Assignment » In the material below, which lines hold the word "indicator"? Pick each one out.

Exercise materials »
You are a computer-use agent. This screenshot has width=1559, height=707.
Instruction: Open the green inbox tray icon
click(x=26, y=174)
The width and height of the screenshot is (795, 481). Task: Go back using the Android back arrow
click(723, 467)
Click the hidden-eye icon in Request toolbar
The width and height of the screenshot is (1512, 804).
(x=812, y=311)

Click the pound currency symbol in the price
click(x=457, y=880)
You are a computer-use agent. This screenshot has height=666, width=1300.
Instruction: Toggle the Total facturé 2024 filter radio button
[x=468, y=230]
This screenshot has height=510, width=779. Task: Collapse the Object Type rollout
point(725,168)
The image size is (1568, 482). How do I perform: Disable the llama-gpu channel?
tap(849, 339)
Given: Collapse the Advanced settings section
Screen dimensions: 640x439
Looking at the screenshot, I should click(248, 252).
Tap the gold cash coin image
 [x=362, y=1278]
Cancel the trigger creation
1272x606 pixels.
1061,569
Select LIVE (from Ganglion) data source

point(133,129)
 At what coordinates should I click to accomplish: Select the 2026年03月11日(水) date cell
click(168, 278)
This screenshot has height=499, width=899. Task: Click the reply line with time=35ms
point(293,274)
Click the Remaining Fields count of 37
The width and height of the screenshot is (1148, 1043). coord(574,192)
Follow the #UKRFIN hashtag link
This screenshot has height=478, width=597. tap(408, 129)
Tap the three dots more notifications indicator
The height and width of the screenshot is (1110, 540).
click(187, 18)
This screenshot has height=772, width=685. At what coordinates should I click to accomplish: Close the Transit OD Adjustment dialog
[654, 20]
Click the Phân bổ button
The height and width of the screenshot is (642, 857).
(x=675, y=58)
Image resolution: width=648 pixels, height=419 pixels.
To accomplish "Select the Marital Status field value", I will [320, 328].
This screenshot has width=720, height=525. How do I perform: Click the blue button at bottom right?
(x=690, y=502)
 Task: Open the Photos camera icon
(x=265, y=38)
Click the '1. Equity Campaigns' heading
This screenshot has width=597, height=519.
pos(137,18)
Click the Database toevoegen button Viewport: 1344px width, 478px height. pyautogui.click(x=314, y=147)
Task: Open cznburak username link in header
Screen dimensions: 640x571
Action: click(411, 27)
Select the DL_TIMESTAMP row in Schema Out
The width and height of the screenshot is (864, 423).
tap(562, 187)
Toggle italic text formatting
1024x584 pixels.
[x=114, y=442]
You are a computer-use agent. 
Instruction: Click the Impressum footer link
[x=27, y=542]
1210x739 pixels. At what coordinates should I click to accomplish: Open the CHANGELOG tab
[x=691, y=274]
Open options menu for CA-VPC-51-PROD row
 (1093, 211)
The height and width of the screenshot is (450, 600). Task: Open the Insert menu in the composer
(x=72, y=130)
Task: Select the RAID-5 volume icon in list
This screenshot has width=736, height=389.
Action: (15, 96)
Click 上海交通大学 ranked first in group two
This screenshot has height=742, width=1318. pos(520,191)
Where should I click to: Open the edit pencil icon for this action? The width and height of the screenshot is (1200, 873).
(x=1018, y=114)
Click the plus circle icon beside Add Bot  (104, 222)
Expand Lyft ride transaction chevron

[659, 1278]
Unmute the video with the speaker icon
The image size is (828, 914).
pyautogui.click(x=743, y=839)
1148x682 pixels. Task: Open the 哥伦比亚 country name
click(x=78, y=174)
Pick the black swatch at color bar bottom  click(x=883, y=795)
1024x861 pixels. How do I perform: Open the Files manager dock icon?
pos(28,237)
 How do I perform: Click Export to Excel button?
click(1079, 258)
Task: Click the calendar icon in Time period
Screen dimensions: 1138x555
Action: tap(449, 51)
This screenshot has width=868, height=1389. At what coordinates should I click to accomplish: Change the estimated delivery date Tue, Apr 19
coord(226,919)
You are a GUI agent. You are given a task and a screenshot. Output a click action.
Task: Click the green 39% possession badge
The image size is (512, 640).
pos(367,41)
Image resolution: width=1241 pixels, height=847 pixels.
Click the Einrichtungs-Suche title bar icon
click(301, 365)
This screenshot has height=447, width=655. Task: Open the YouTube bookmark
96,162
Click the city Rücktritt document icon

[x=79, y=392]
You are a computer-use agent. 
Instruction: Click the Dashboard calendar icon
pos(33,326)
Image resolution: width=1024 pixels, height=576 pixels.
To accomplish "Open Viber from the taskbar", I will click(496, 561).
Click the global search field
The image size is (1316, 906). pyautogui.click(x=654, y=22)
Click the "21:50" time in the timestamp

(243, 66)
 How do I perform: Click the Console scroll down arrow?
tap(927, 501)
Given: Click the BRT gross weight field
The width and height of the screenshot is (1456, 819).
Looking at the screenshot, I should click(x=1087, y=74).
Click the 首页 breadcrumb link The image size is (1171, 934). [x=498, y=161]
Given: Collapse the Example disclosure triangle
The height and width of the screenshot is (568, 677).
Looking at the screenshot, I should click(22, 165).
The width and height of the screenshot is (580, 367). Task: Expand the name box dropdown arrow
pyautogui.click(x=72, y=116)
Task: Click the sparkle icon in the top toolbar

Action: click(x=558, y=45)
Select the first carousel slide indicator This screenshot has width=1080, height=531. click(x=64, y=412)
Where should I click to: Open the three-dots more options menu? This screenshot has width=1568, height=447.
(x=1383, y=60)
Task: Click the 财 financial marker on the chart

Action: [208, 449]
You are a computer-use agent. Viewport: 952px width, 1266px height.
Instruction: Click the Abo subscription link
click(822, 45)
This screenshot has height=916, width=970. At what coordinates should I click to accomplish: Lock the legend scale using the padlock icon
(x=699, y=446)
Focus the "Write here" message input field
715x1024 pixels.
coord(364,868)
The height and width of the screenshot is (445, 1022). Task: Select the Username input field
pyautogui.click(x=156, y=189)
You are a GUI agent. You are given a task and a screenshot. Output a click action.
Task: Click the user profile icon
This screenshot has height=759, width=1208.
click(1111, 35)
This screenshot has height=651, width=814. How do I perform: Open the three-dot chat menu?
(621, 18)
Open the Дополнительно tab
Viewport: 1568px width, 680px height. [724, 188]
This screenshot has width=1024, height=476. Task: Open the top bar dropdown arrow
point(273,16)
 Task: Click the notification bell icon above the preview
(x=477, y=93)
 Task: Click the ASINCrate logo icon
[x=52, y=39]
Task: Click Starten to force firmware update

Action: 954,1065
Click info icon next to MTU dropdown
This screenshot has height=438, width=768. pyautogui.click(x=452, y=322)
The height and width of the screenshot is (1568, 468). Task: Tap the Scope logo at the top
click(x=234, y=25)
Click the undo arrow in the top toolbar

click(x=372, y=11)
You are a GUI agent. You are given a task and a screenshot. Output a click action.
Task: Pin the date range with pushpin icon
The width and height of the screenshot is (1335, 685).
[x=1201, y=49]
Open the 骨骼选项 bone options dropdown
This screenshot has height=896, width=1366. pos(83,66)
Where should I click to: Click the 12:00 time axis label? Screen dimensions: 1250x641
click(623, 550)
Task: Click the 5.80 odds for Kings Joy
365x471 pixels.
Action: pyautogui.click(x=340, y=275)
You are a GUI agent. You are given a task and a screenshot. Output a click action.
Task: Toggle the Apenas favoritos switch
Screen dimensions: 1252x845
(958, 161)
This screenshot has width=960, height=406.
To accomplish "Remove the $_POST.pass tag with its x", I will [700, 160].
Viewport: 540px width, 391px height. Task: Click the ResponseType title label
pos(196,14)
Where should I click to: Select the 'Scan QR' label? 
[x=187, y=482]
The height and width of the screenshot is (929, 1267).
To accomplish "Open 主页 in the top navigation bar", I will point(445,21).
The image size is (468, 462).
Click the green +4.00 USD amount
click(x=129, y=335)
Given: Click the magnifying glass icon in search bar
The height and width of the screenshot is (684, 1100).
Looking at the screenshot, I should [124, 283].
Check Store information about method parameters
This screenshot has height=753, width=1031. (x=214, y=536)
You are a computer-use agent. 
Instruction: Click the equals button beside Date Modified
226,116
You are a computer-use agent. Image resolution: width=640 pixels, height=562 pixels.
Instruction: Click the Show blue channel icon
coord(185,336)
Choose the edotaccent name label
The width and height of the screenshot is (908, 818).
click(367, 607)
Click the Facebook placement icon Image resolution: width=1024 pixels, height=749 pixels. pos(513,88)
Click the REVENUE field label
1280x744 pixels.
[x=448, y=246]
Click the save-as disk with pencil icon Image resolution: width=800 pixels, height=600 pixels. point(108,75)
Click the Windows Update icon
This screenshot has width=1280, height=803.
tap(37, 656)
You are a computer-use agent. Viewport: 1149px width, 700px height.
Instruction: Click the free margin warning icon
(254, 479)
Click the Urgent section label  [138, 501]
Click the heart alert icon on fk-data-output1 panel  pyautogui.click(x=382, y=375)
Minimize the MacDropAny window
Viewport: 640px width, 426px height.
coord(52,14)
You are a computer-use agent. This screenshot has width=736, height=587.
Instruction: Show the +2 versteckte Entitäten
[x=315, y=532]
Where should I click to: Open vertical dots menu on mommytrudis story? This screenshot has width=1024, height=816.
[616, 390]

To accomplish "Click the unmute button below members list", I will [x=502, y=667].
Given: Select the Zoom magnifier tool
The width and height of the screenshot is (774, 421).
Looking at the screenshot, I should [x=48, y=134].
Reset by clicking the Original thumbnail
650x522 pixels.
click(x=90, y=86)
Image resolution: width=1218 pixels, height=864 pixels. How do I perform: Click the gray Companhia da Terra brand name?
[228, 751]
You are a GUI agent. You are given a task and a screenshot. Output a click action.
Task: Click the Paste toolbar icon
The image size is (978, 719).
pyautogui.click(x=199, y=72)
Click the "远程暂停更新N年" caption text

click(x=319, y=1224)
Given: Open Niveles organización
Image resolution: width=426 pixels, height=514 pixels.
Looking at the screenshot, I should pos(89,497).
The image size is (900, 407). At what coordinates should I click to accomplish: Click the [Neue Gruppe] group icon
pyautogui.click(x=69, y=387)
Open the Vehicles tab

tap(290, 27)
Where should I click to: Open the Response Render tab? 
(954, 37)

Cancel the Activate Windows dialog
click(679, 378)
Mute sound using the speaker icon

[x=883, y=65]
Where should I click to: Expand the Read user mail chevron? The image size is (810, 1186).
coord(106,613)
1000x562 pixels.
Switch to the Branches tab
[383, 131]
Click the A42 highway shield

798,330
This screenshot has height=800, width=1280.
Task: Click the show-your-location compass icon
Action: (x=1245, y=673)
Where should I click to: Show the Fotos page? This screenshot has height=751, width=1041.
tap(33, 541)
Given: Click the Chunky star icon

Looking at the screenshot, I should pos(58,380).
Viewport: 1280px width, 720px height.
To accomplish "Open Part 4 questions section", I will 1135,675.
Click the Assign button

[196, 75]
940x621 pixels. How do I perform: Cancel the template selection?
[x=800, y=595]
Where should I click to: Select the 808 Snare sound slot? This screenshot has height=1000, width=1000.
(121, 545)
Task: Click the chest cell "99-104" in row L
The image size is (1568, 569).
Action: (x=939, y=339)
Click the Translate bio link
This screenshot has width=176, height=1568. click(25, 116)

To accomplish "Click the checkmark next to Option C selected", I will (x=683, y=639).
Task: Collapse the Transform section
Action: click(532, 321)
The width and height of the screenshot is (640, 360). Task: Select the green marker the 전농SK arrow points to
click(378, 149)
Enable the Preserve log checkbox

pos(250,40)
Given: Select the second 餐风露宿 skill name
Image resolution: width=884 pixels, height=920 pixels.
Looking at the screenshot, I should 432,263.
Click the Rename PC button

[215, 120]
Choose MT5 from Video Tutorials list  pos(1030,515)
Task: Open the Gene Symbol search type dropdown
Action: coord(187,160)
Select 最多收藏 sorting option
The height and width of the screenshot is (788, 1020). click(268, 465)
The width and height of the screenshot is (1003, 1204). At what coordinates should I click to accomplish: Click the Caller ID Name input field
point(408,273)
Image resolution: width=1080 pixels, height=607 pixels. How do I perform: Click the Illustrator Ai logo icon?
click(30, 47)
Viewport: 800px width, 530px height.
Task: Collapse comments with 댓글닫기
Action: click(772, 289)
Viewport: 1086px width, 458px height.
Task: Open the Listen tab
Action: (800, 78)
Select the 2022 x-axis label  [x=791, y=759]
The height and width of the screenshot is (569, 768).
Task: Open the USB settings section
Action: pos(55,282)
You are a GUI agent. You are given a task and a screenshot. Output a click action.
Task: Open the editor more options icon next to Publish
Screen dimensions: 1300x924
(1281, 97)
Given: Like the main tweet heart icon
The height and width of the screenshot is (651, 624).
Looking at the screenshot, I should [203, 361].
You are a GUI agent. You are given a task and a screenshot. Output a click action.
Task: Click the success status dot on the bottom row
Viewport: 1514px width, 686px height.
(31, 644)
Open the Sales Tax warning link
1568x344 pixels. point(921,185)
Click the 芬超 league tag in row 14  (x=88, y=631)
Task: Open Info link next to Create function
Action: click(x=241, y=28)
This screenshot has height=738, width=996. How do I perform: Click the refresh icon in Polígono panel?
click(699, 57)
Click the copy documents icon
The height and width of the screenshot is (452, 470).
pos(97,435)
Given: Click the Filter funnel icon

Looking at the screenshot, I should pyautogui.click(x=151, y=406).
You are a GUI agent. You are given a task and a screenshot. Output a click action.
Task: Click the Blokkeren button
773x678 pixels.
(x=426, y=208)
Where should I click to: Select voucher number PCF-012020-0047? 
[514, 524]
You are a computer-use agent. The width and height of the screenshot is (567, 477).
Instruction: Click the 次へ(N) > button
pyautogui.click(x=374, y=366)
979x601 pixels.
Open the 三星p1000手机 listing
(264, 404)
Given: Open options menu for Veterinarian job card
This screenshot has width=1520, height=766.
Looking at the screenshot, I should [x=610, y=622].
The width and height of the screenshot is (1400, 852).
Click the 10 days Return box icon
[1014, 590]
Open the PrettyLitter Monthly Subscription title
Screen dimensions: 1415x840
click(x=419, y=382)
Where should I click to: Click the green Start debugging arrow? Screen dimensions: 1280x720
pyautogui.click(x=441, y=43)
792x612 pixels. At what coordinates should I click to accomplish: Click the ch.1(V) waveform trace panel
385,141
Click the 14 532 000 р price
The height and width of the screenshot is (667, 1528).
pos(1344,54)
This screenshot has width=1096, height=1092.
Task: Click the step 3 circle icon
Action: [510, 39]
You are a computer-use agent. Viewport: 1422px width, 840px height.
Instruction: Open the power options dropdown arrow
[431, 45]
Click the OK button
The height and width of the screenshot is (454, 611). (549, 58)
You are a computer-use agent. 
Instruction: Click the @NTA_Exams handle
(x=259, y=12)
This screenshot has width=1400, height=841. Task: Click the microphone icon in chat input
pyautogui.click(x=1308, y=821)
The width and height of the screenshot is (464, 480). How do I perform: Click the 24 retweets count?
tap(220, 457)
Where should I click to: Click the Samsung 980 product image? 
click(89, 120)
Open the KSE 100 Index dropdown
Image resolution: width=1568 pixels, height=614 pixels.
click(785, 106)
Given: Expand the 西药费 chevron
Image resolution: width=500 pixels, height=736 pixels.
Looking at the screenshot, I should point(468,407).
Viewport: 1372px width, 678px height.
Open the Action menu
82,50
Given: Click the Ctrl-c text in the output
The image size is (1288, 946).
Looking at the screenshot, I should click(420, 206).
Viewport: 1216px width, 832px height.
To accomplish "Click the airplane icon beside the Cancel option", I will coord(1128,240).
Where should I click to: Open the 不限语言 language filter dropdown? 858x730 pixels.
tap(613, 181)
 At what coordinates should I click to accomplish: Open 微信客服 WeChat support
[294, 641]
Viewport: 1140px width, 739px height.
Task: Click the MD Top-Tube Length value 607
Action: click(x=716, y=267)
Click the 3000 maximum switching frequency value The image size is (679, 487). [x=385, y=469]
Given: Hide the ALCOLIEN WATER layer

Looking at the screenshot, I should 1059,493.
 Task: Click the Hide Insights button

Solution for this task »
Tap the three dots more notifications indicator
Select the first carousel slide indicator This screenshot has width=1080, height=531. click(x=64, y=412)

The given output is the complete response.